» **INSTRUCTION A**
In the comment thread on the Donald Plute charges, what makes the commenter signed "chuck and sally's van man" mad? Answer in one to three sentences.
» **INSTRUCTION B**
Extend the comment thread on the Donald Plute charges, starting after its final comment.

According to a close-up view on the Facebook page a commenter mentioned, the neck tattoo says “FEAR ME.”

36 Replies to "West Seattle Crime Watch followup: Donald Plute charged in pickup theft/car-ramming case"

  • Rob August 16, 2013 (4:42 pm)

    Johanna Bender is a #^%$@ idiot.

  • Panda August 16, 2013 (4:42 pm)

    Gotta love our judges. Geesh. Hope he doesn’t ram another car.

  • flimflam August 16, 2013 (4:45 pm)

    ok judge, now what? no excuse for this guy being on the streets. can’t believe this crap sometimes.

  • chuck and sally's van man August 16, 2013 (5:03 pm)

    “if police can find and arrest him…” Sigh. The wheels of justice turn slow, but at least they are turning. Just mad this clown is going to cost us taxpayers even MORE in the efforts to find and re-arrest him. Not too impressed with our judicial system on this one. But glad to see his days are numbered.

  • Wyo August 16, 2013 (5:28 pm)

    Remember to write that judge’s name down….vote her out!

  • TheOtherDude August 16, 2013 (5:44 pm)

    So, can we get a picture of this guy? How are we supposed to know what he looks like? Do the police want help from the public or are they doing this by themselves?

» **DATA SECTION**
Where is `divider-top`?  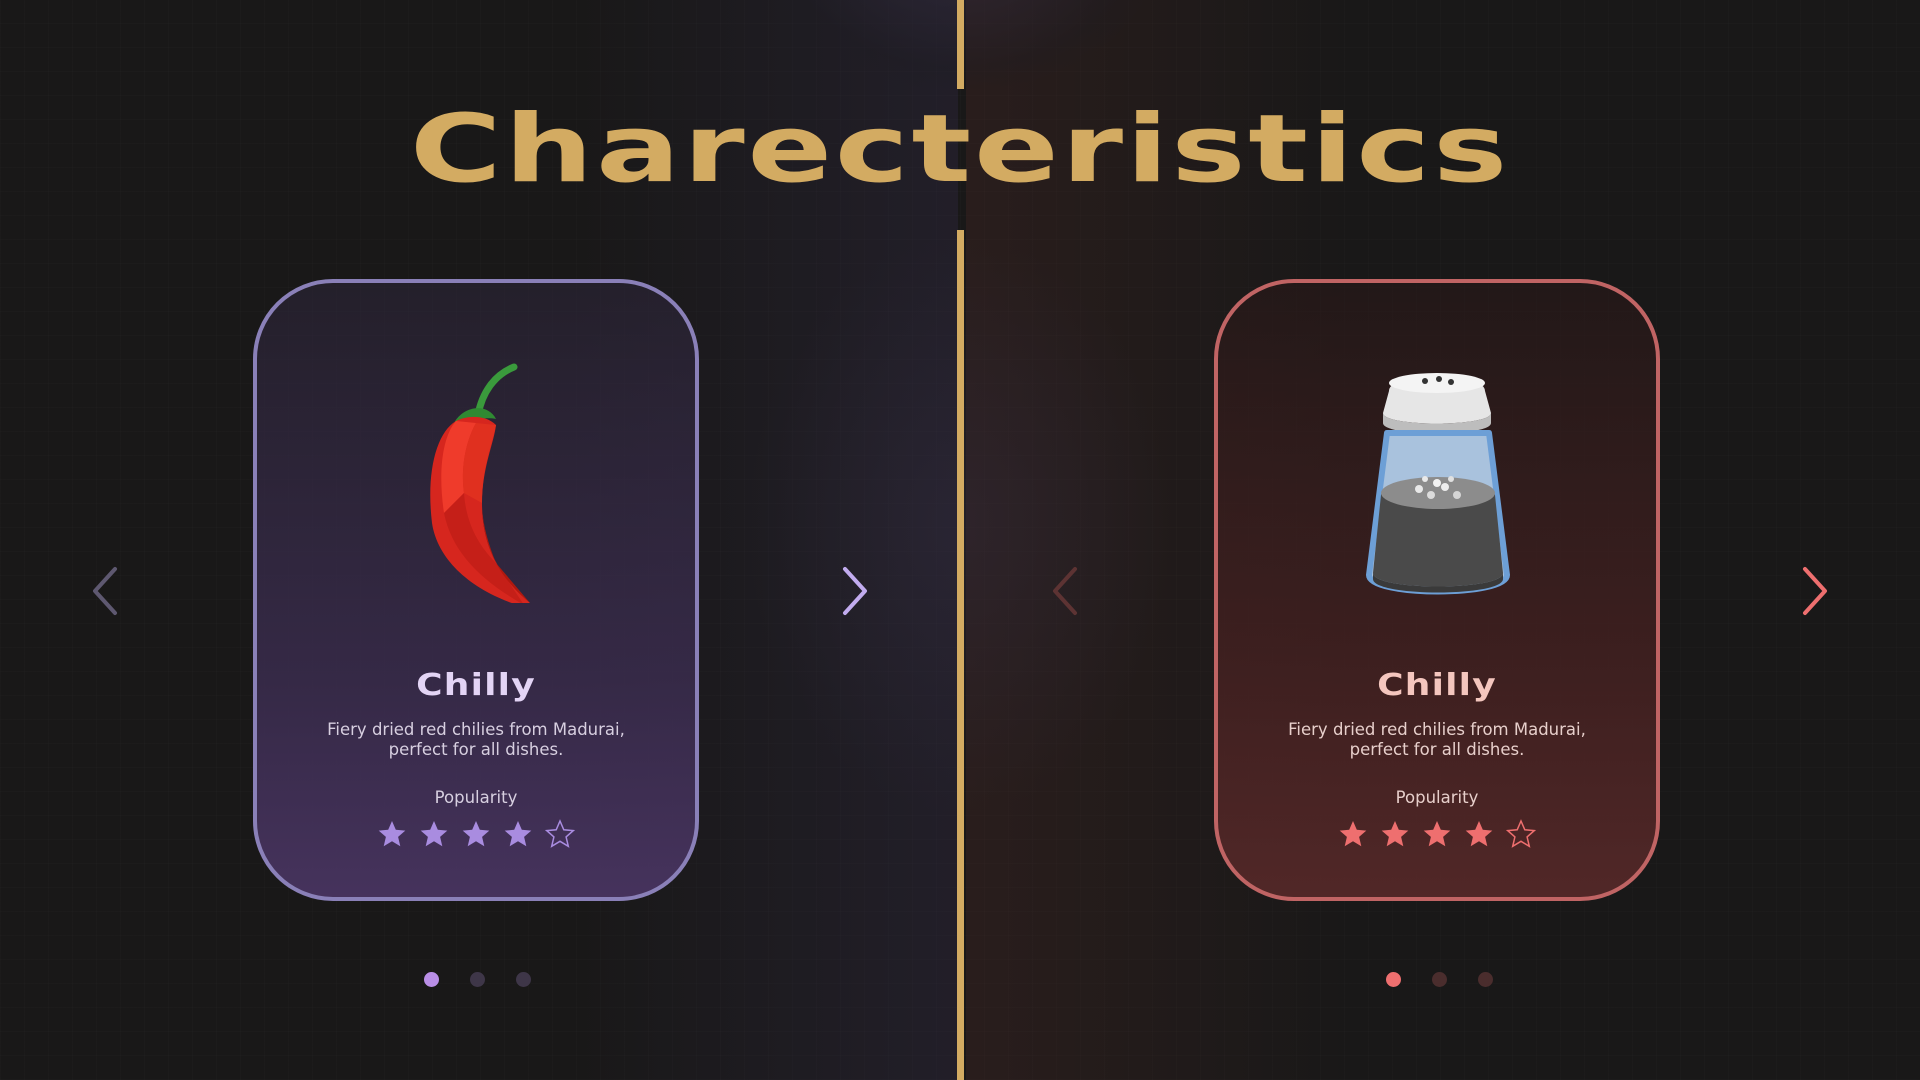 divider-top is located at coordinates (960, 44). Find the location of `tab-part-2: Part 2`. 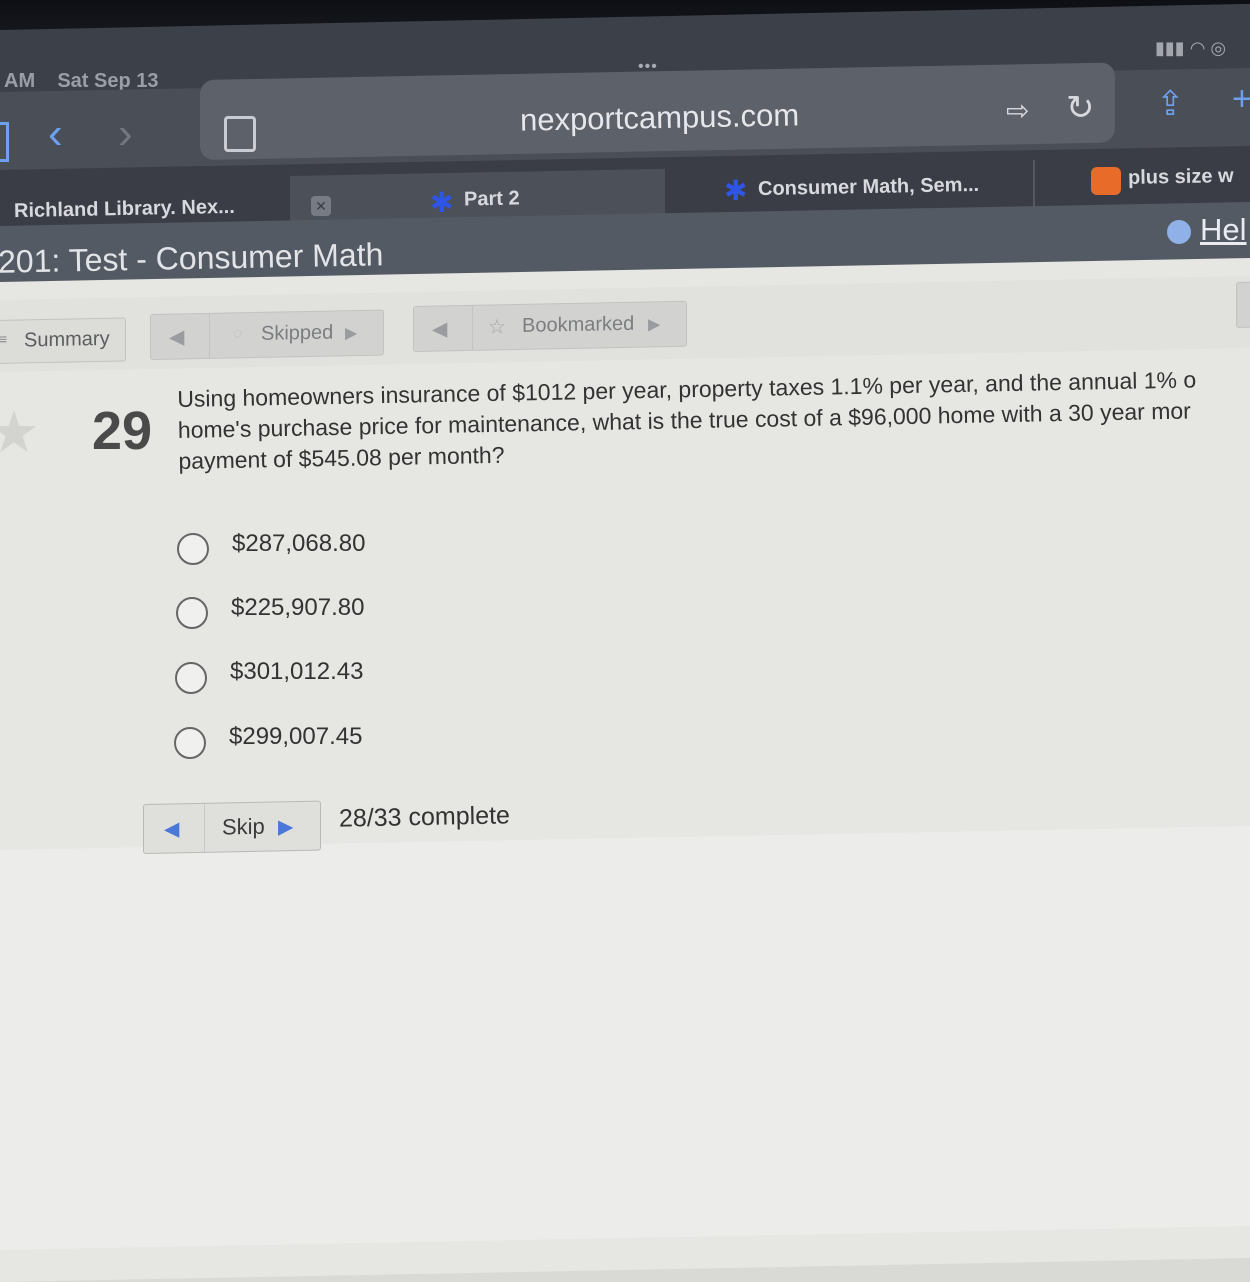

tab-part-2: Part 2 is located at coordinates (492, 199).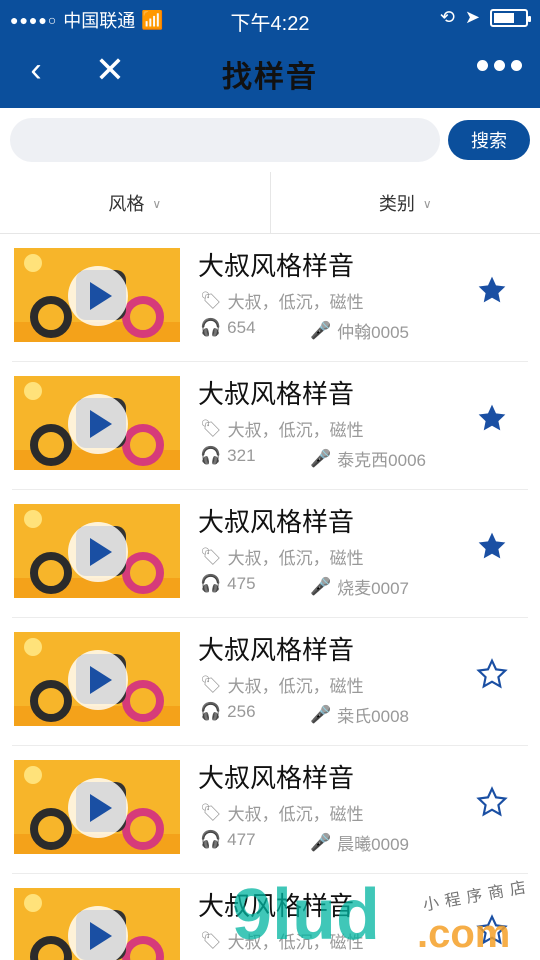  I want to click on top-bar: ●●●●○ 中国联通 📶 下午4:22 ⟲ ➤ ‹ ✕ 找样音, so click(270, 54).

» **REPLY A**
This commenter is mad that the man will cost taxpayers even more money in the effort to find and re-arrest him.

» **REPLY B**
  • Gini Johnson August 16, 2013 (5:59 pm)

    Seattle is way too lax. This puck pot is taking up space and breathing our air. I am soooo sick of all of it.

  • WSRes August 16, 2013 (6:22 pm)

    Hmmm, one would think that a judge would consider that such a person may have some outstanding issues before releasing him to the streets again. Where is the accountability? If I handled my job with such irresponsibility, I would be unemployed and rightly so. There is absolutely no excuse for such laziness when so much is at stake. That judge deserves to be fired, immediately. No excuses, no paycheck, no second chance. Grow up, it’s a responsibility not a free ride.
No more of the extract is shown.